Cyber Incident Victim: European Data Protection Board

In late August 2020, multiple European internet service providers experienced distributed denial-of-service (DDoS) attacks targeting their DNS infrastructure over a one-week period. The attacks affected ISPs across Belgium, France, and the Netherlands, including Belgium's EDP, France's Bouygues Télécom and K-net, and the Netherlands' Caiway and Delta. Attack durations did not exceed 24 hours per incident, though service disruptions occurred during active attack windows. The Dutch nonprofit NBIP, representing national ISPs, characterized the attacks as employing DNS amplification and LDAP attack vectors, with some attacks reaching volumes of 300 gigabits per second. Mitigation measures were implemented successfully by the affected providers, restoring normal operations within a day for each incident. The timing coincided with separate reports of DDoS extortion campaigns against financial institutions, though investigators found no confirmed connection between these events at the time of initial reporting on September 3, 2020.

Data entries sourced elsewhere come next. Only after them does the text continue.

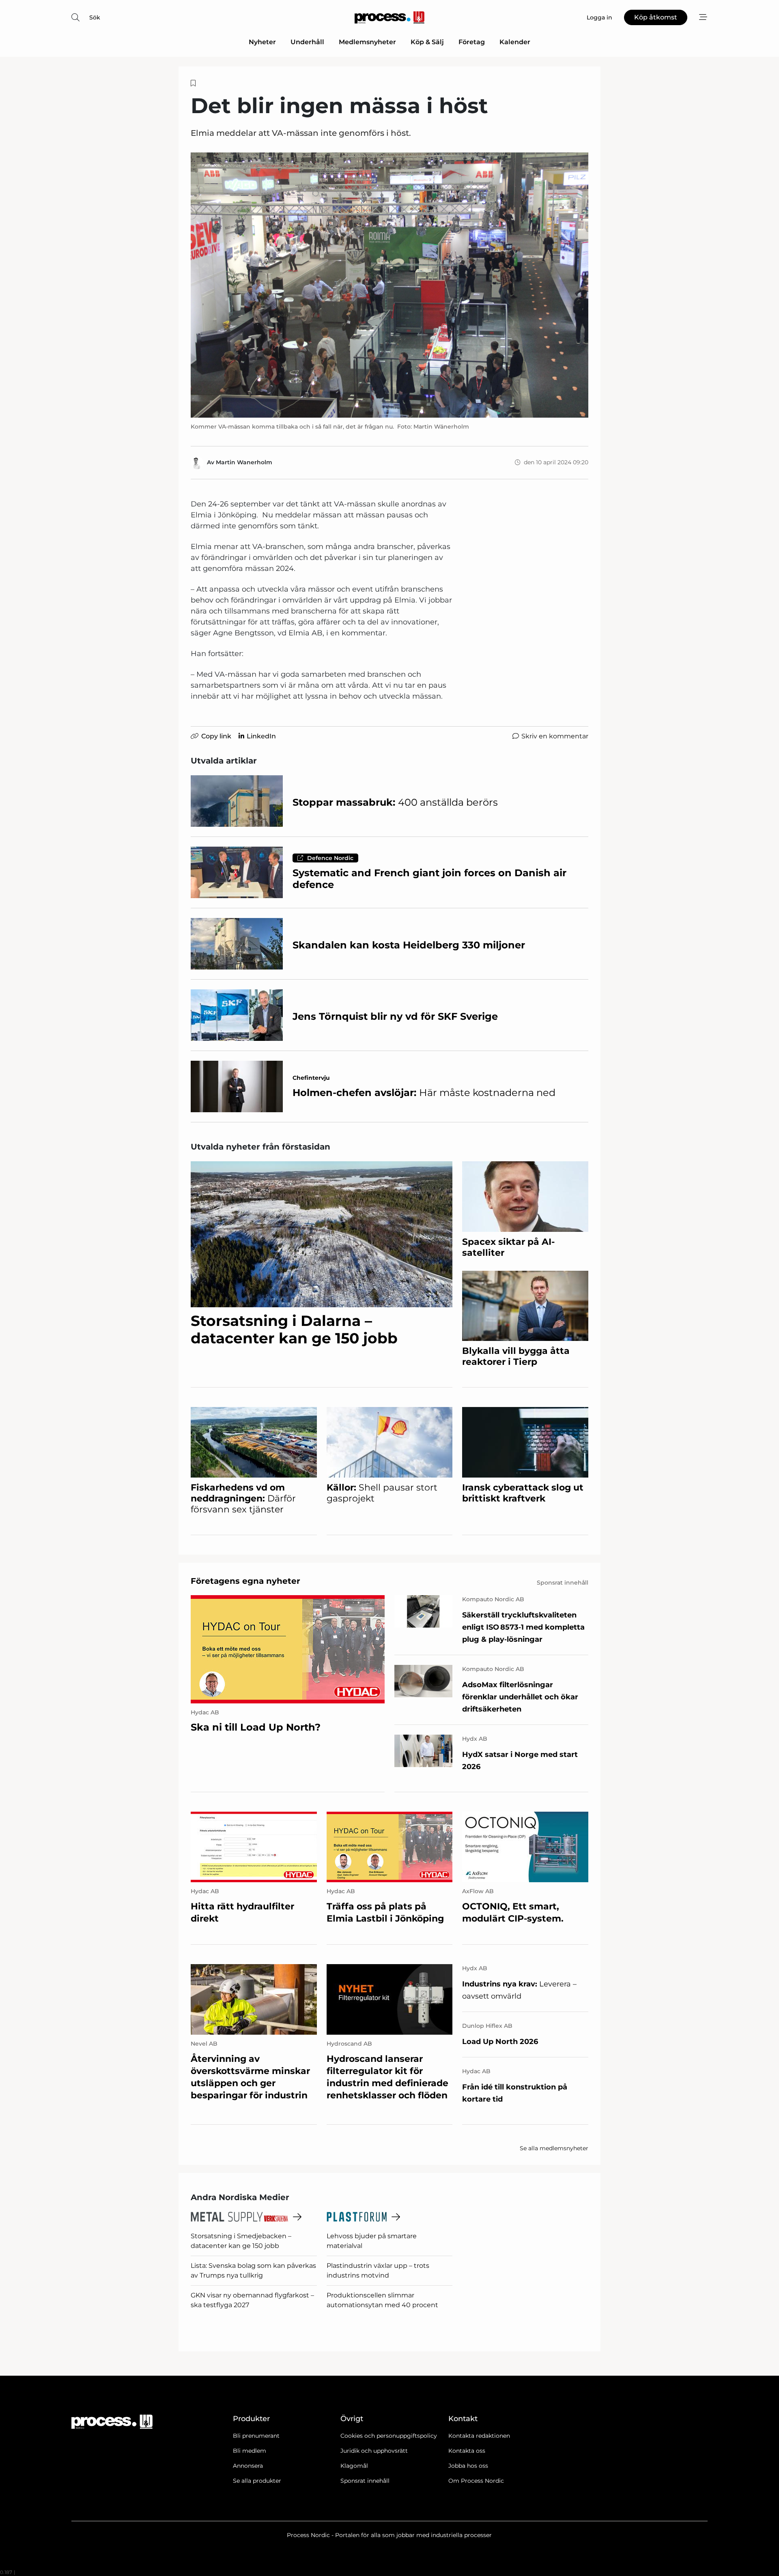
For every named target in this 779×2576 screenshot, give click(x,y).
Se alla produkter (257, 2480)
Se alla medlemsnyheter (554, 2148)
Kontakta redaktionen (479, 2435)
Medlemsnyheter (367, 42)
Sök (94, 17)
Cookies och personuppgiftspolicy (388, 2435)
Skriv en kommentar (554, 736)
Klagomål (354, 2465)
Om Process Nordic (476, 2480)
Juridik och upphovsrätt (374, 2450)
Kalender (514, 42)
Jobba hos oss (468, 2465)
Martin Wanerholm (244, 462)
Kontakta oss (466, 2450)
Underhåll (307, 42)
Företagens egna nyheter (245, 1581)
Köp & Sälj (427, 42)
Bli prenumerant (256, 2435)
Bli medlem (249, 2450)
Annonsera (248, 2465)
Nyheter (262, 42)
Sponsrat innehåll (365, 2480)
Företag (471, 42)
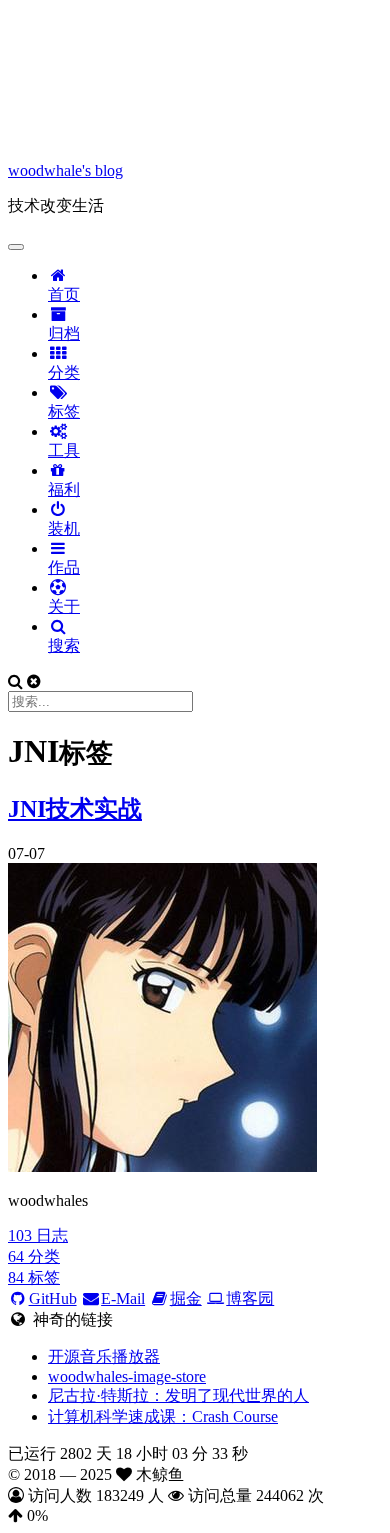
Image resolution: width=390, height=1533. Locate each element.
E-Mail (123, 1298)
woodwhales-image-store (127, 1376)
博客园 (250, 1298)
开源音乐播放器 (104, 1356)
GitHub (53, 1298)
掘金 (186, 1298)
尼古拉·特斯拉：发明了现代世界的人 (178, 1395)
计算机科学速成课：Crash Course (163, 1416)
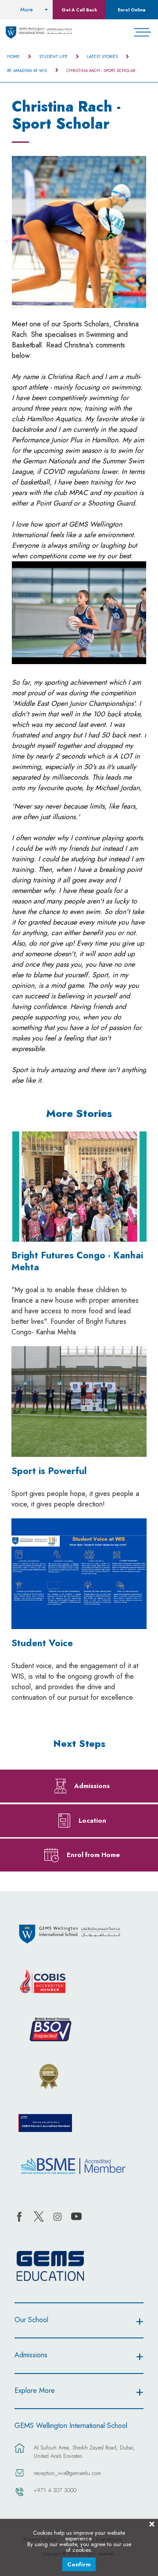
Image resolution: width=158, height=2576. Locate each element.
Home (13, 57)
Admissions (92, 1785)
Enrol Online (132, 10)
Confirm (79, 2564)
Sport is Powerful (49, 1471)
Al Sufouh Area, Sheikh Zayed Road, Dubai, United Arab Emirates (84, 2451)
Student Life (53, 57)
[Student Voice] (79, 1573)
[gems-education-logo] (50, 2266)
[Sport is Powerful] (79, 1401)
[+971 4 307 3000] (19, 2496)
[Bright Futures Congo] (79, 1186)
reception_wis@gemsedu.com (67, 2473)
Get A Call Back (79, 10)
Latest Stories (102, 57)
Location (92, 1820)
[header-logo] (38, 32)
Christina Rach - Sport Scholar (100, 71)
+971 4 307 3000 (55, 2490)
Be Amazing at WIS (27, 71)
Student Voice (42, 1643)
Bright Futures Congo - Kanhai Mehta (77, 1261)
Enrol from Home (93, 1854)
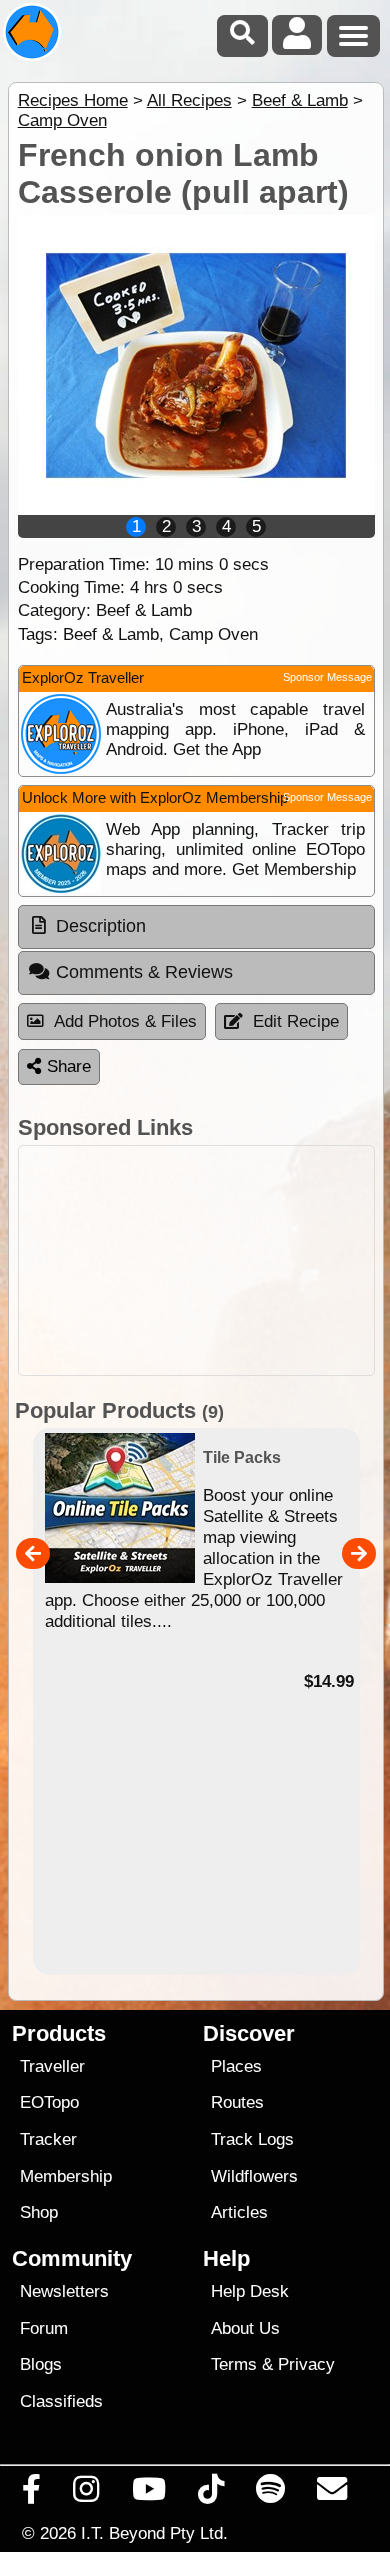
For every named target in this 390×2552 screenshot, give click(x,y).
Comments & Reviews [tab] (144, 972)
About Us (245, 2328)
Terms (234, 2364)
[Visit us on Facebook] (32, 2494)
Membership (66, 2176)
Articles (239, 2212)
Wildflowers (254, 2176)
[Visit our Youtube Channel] (148, 2494)
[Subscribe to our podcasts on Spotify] (271, 2494)
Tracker (48, 2139)
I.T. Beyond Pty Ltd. (154, 2533)
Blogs (41, 2364)
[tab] (196, 927)
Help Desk (250, 2291)
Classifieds (61, 2401)
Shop (39, 2212)
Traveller (52, 2066)
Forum (44, 2328)
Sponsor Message (327, 677)
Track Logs (252, 2139)
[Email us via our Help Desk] (332, 2494)
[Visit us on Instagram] (86, 2494)
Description (101, 926)
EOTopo (49, 2102)
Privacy (306, 2364)
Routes (237, 2102)
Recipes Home (73, 100)
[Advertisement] (196, 1260)
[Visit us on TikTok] (210, 2494)
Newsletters (64, 2291)
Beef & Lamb (300, 100)
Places (236, 2066)
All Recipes (189, 100)
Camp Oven (62, 120)
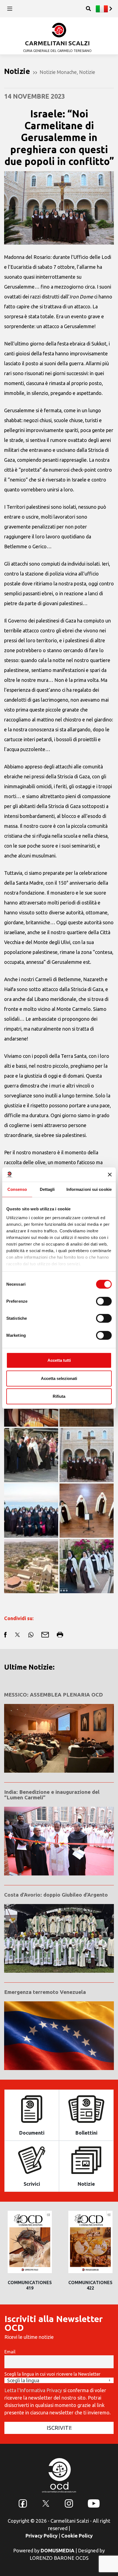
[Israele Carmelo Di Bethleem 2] (87, 1566)
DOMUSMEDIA (57, 2550)
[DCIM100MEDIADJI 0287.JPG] (31, 1566)
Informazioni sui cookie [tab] (89, 1189)
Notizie (87, 72)
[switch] (104, 1301)
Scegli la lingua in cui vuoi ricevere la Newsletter (52, 2374)
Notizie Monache (58, 72)
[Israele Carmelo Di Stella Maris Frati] (31, 1455)
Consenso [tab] (17, 1189)
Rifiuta (59, 1396)
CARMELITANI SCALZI (57, 43)
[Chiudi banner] (110, 1175)
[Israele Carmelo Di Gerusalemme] (87, 1511)
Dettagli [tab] (47, 1189)
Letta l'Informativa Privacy (33, 2390)
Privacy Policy (42, 2535)
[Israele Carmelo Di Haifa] (31, 1511)
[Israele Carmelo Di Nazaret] (87, 1455)
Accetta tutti (59, 1360)
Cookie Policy (77, 2535)
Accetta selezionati (59, 1378)
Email (9, 2351)
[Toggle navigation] (9, 9)
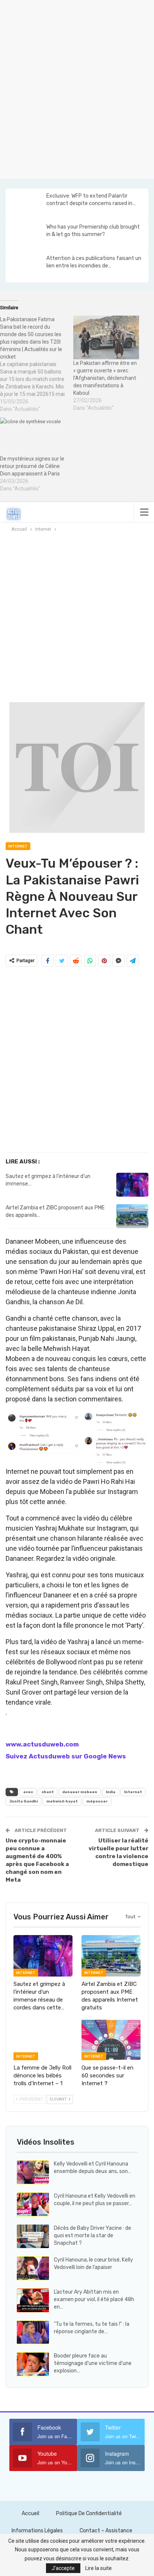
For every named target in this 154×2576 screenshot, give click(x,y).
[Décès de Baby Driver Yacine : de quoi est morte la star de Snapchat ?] (33, 2236)
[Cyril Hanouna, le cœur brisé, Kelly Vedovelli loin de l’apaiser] (33, 2268)
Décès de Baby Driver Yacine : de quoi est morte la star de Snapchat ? (92, 2235)
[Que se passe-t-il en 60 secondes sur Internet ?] (111, 2040)
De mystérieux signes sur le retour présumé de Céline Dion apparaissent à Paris (32, 466)
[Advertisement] (77, 88)
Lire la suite (98, 2568)
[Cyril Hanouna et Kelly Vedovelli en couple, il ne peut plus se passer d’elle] (33, 2204)
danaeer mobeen (79, 1792)
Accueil (30, 2513)
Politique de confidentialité (89, 2513)
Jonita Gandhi (23, 1801)
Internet (18, 846)
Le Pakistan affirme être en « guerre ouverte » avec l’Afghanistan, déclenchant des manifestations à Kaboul (105, 378)
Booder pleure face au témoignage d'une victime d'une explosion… (93, 2363)
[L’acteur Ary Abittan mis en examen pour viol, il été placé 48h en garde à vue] (33, 2300)
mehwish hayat (62, 1801)
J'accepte (63, 2568)
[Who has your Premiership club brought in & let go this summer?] (25, 235)
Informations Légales (37, 2530)
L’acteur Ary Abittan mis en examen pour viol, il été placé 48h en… (94, 2299)
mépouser (97, 1801)
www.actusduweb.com (42, 1744)
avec (28, 1792)
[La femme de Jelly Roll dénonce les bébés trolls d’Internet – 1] (43, 2040)
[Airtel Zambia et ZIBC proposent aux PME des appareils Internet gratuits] (132, 1216)
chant (47, 1792)
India (111, 1792)
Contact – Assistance (106, 2530)
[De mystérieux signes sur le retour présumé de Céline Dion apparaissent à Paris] (33, 436)
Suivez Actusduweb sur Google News (66, 1756)
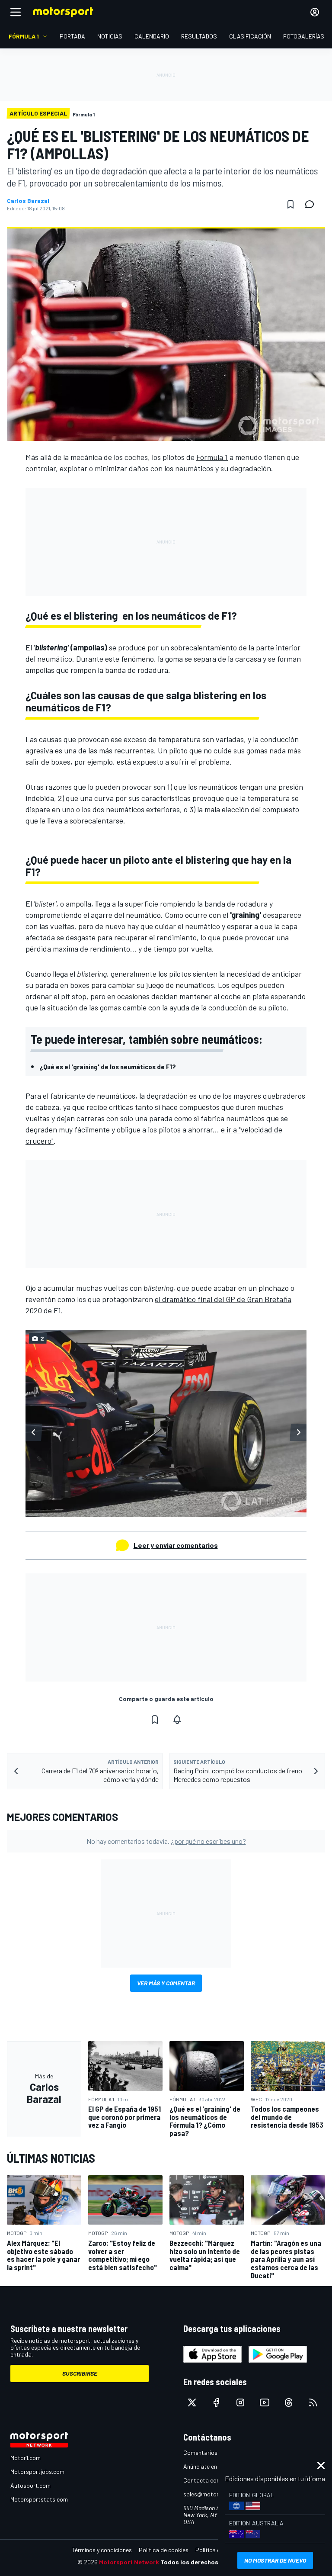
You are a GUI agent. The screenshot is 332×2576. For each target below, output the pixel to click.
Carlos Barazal (28, 201)
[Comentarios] (312, 204)
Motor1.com (25, 2457)
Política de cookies (163, 2549)
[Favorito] (290, 204)
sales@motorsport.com (214, 2494)
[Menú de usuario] (314, 12)
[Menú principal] (15, 12)
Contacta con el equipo (213, 2480)
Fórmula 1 (212, 457)
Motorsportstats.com (39, 2499)
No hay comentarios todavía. (166, 1841)
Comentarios (200, 2452)
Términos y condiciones (102, 2549)
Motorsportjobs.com (37, 2471)
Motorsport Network (129, 2562)
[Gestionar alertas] (177, 1719)
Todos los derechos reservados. (207, 2562)
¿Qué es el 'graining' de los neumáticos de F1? (107, 1066)
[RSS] (313, 2402)
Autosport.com (30, 2485)
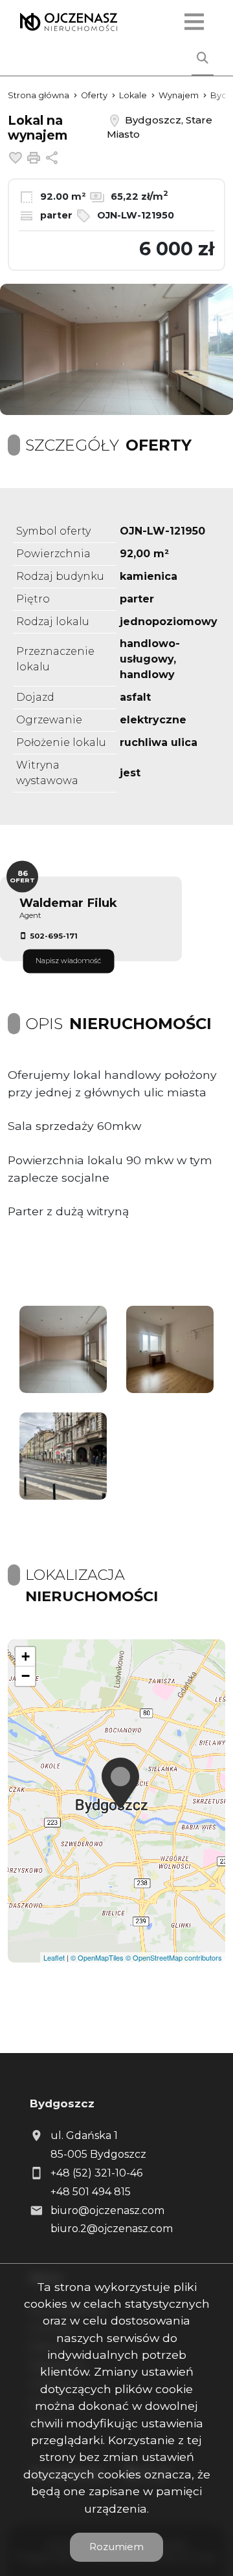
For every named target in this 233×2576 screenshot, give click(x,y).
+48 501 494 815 (90, 2192)
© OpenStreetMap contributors (174, 1957)
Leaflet (54, 1957)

On September 4, 2020, Dutch cybersecurity authorities from the NCSC confirmed that Bitcoin extortion demands accompanied some of the DDoS attacks against Dutch ISPs, though attribution remained unverified. The attacks specifically disrupted DNS services, causing temporary outages for customers of the targeted providers during peak attack periods. Concurrently, a separate CenturyLink network outage occurred due to a misconfigured Flowspec rule implemented during their response to an unrelated DDoS incident, though this technical failure was not directly connected to the European ISP attacks. No additional technical specifics regarding attack origins, perpetrator identities, or exact financial demands were disclosed in the available reporting. Service restoration timelines varied by provider but remained within 24 hours across all confirmed cases.